Oleh: Sadri Ondang Jaya
ANGIN membawa desau doa yang terabaikan,
di bawah langit yang pecah oleh bara.
Los Angeles menyala dalam kidung merah,
seperti luka yang ditulis waktu.
Asap membubung, api menyala, membara.
Bayang-bayang melarikan diri
dari istana yang dibangun dengan percaya,
dari tiang-tiang kesombongan
yang hanya menunggu giliran untuk dilahap sunyi.
Santa Ana melenggok,
tangan-tangannya berkelebat tak terlihat,
memeluk kota dalam ritme tarian yang tak berulang.

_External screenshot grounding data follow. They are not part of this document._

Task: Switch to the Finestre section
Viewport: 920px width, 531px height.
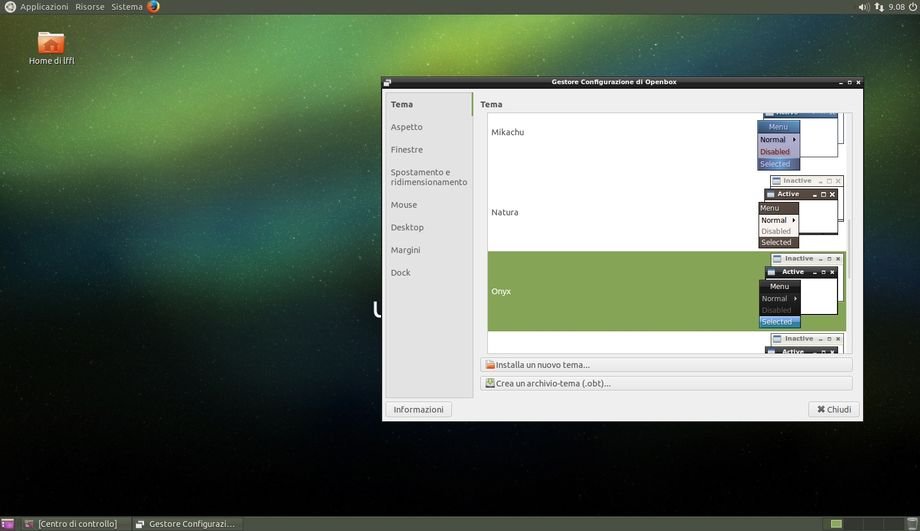Action: (x=407, y=150)
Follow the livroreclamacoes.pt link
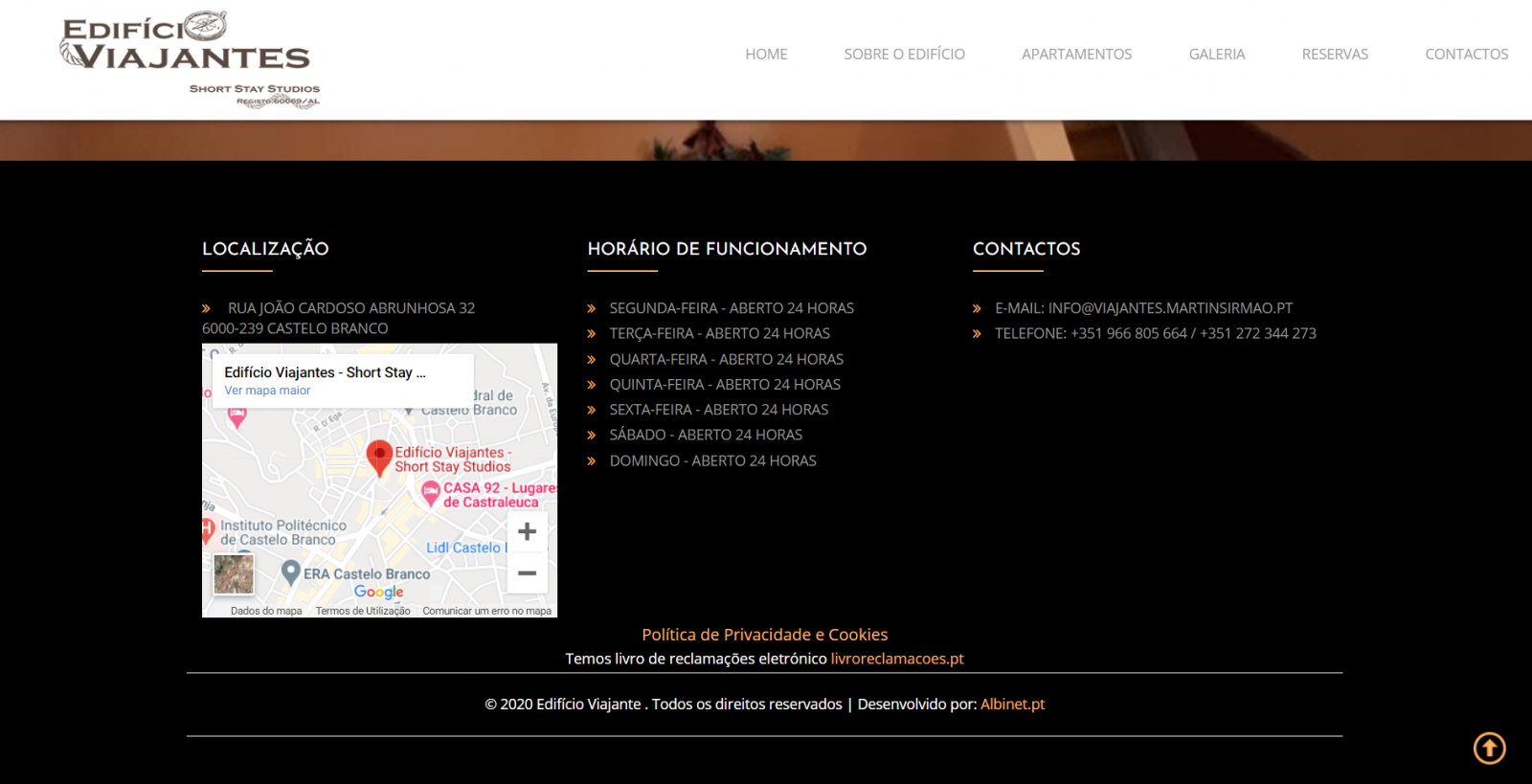The width and height of the screenshot is (1532, 784). click(897, 659)
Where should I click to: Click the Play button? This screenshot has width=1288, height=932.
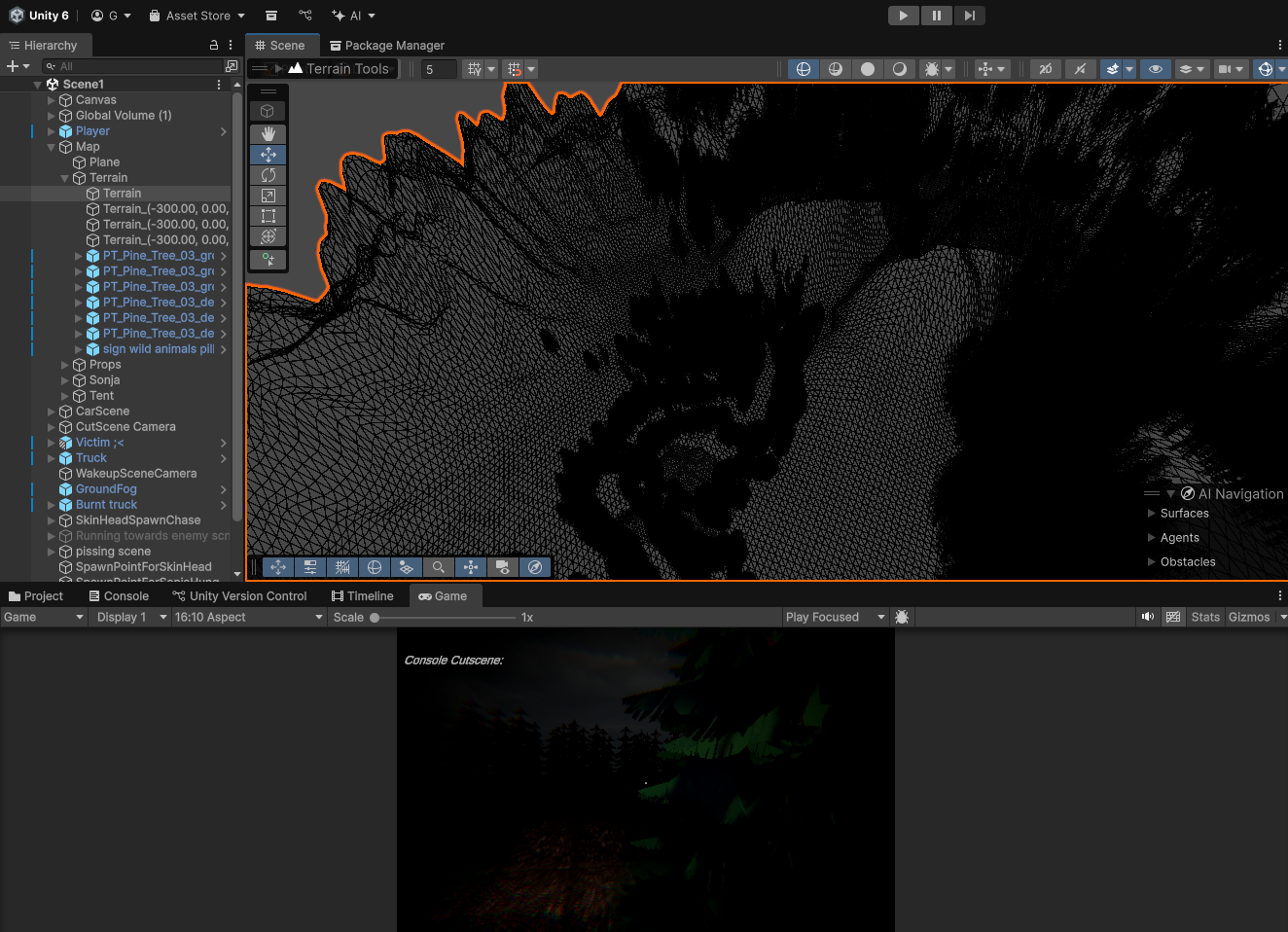click(903, 16)
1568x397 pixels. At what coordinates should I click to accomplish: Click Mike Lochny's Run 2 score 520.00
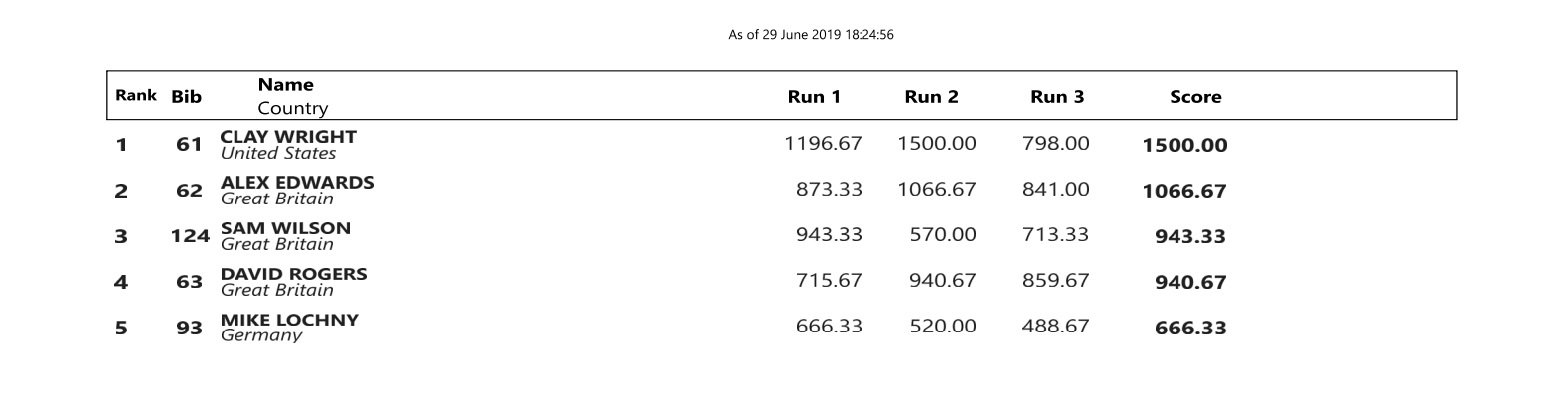pos(942,326)
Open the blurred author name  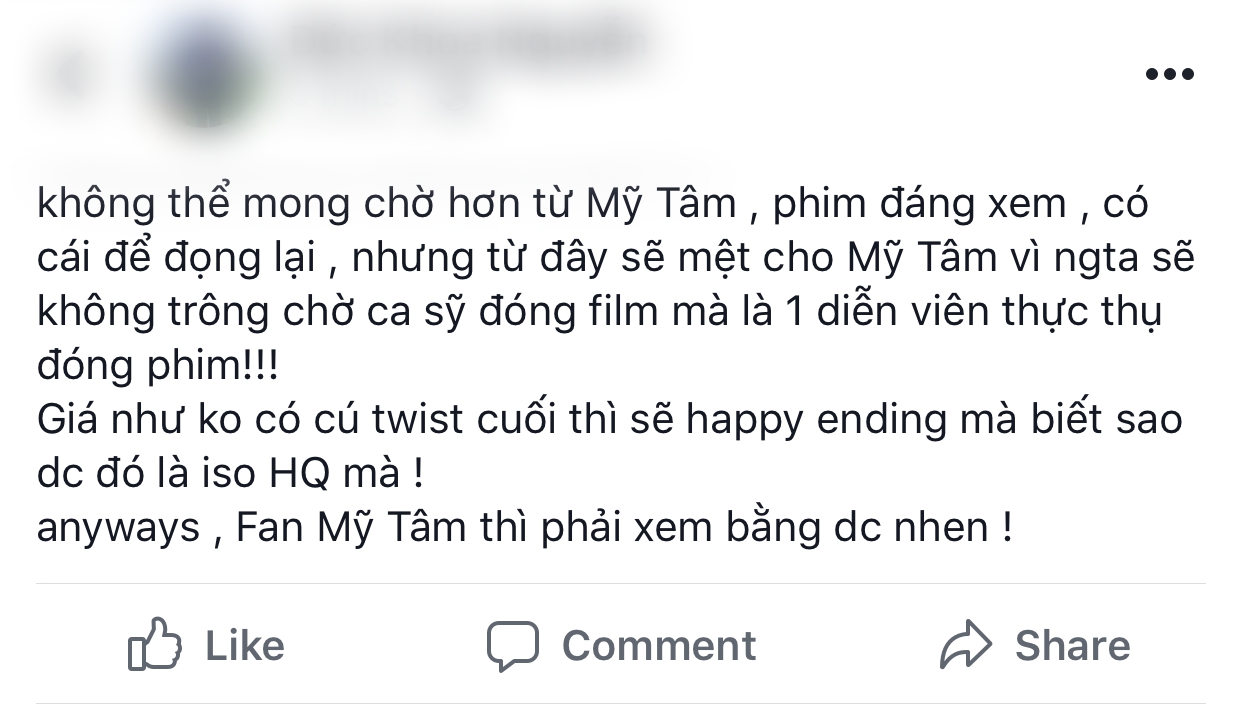click(x=465, y=44)
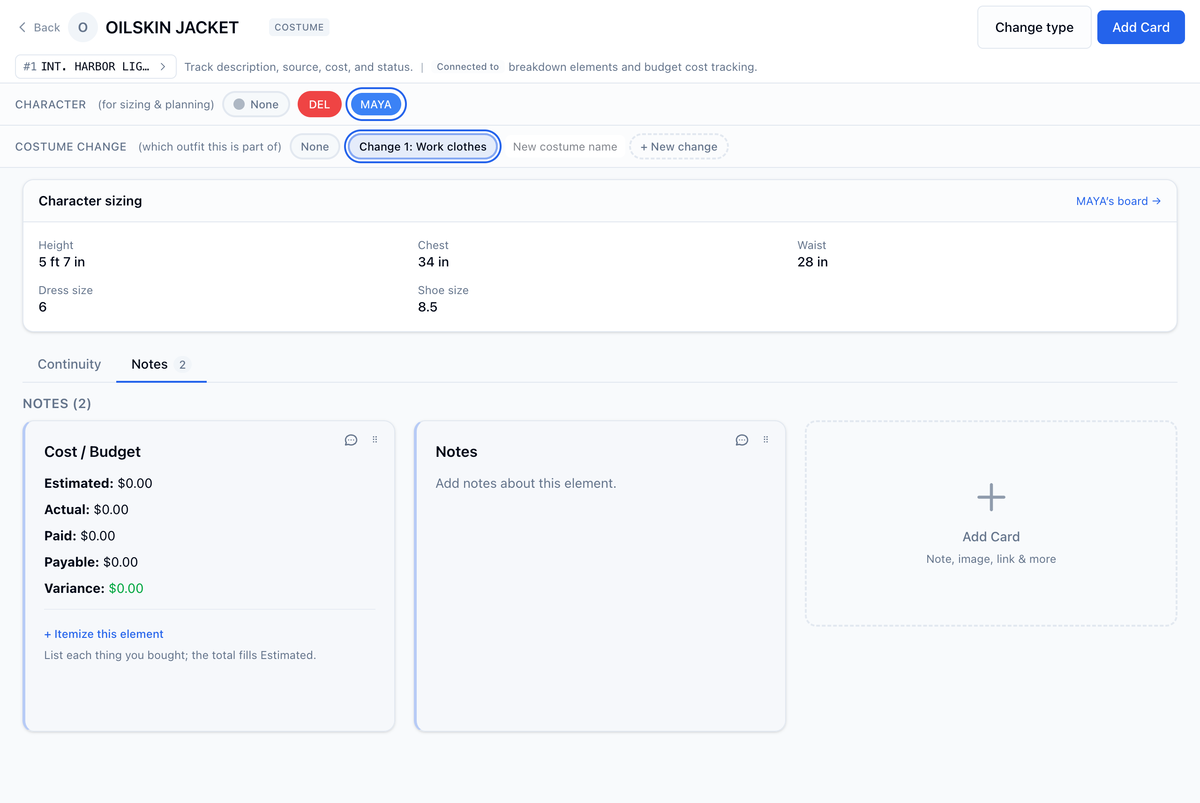
Task: Click the round O element avatar
Action: tap(83, 27)
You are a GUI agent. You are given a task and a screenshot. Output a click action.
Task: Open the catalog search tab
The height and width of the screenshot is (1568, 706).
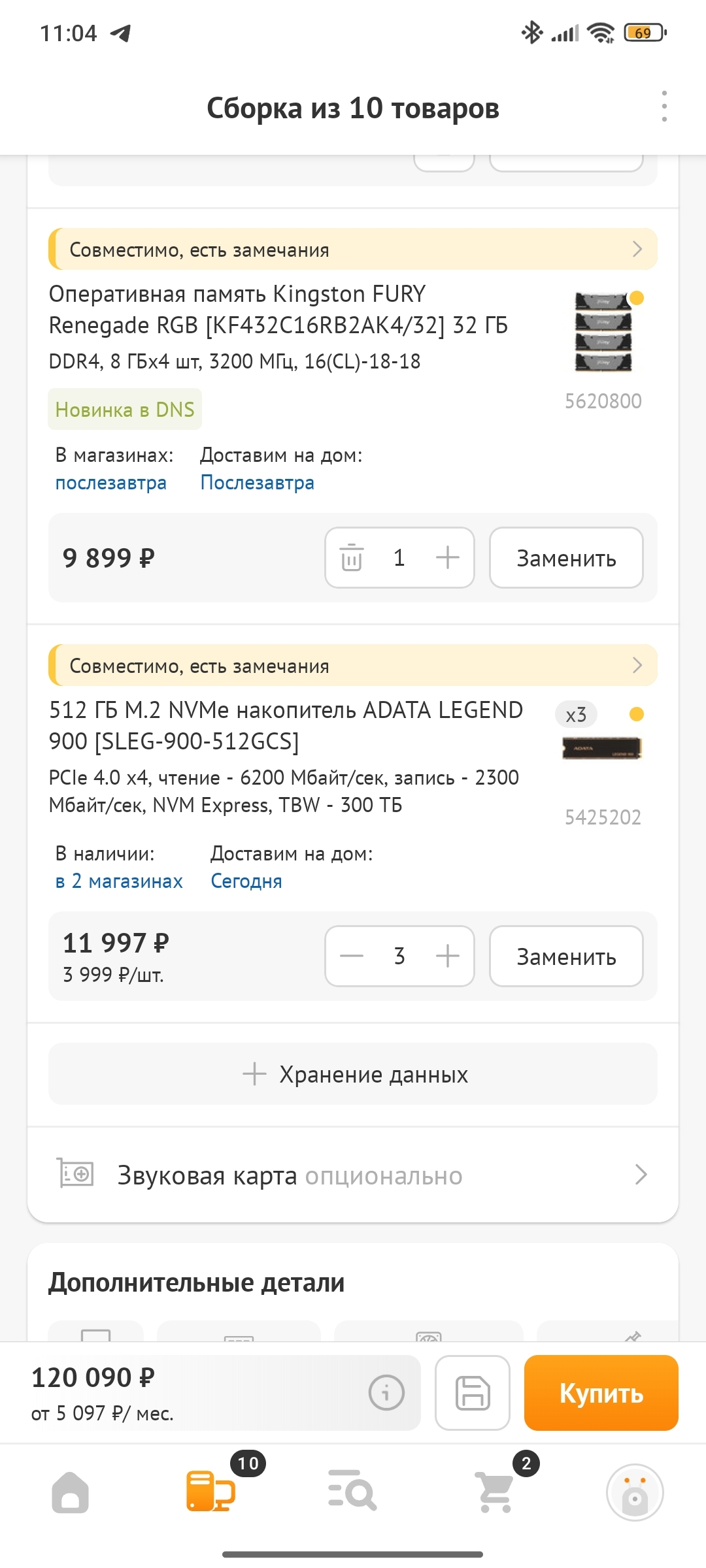(352, 1492)
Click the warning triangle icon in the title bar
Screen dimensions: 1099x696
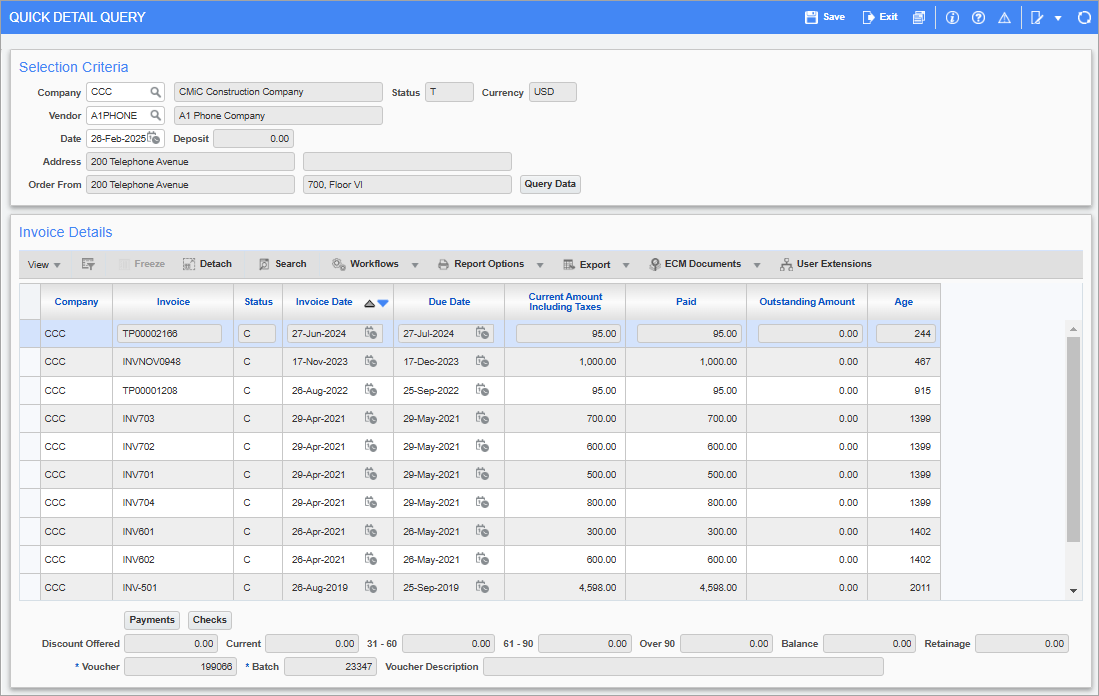1004,17

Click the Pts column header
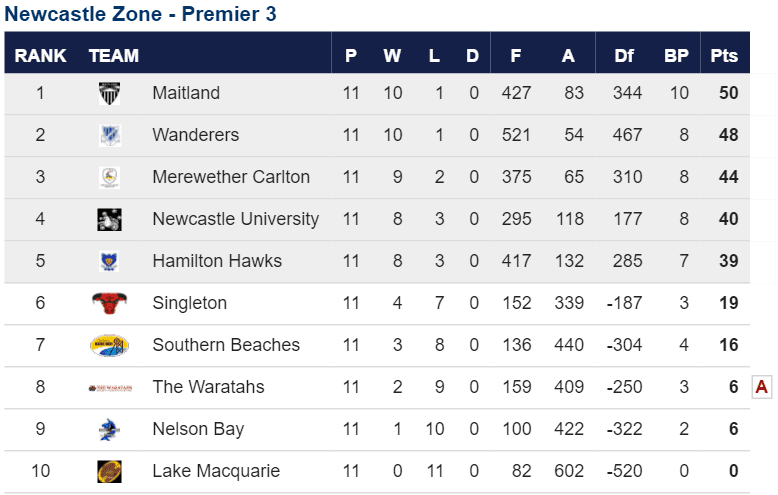tap(724, 56)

Di setiap kipasnya, sejarah terkikis,
nama-nama larut dalam nyala yang tak berbelas.
Dinding-dinding gedung meleleh dalam bisu,
seperti doa yang terlambat dikirimkan.
Kaki-kaki berlari di atas tanah yang hangus,
mencari sesuatu yang tak bisa diselamatkan.
Tujuh puluh ribu jiwa menyusun tangis dan nestapa.
Tetapi siapa yang mendengar di tengah raungan bara?
Mereka yang pernah percaya akan ketangguhan,
kini menyaksikan betapa mudahnya segalanya hilang.
Di jantung yang terbakar, tersimpan pesan lama:
tak ada yang lebih abadi dari kefanaan,
tak ada yang lebih megah dari kehancuran.
Manusia, sekadar noktah kecil di antara takdir.
Api bukan sekadar amarah alam,
ia adalah tangan yang menggedor pintu sukma.
Ia datang bukan hanya membinasakan,
tetapi juga mengingatkan
bahwa segalanya bisa kembali ke azali.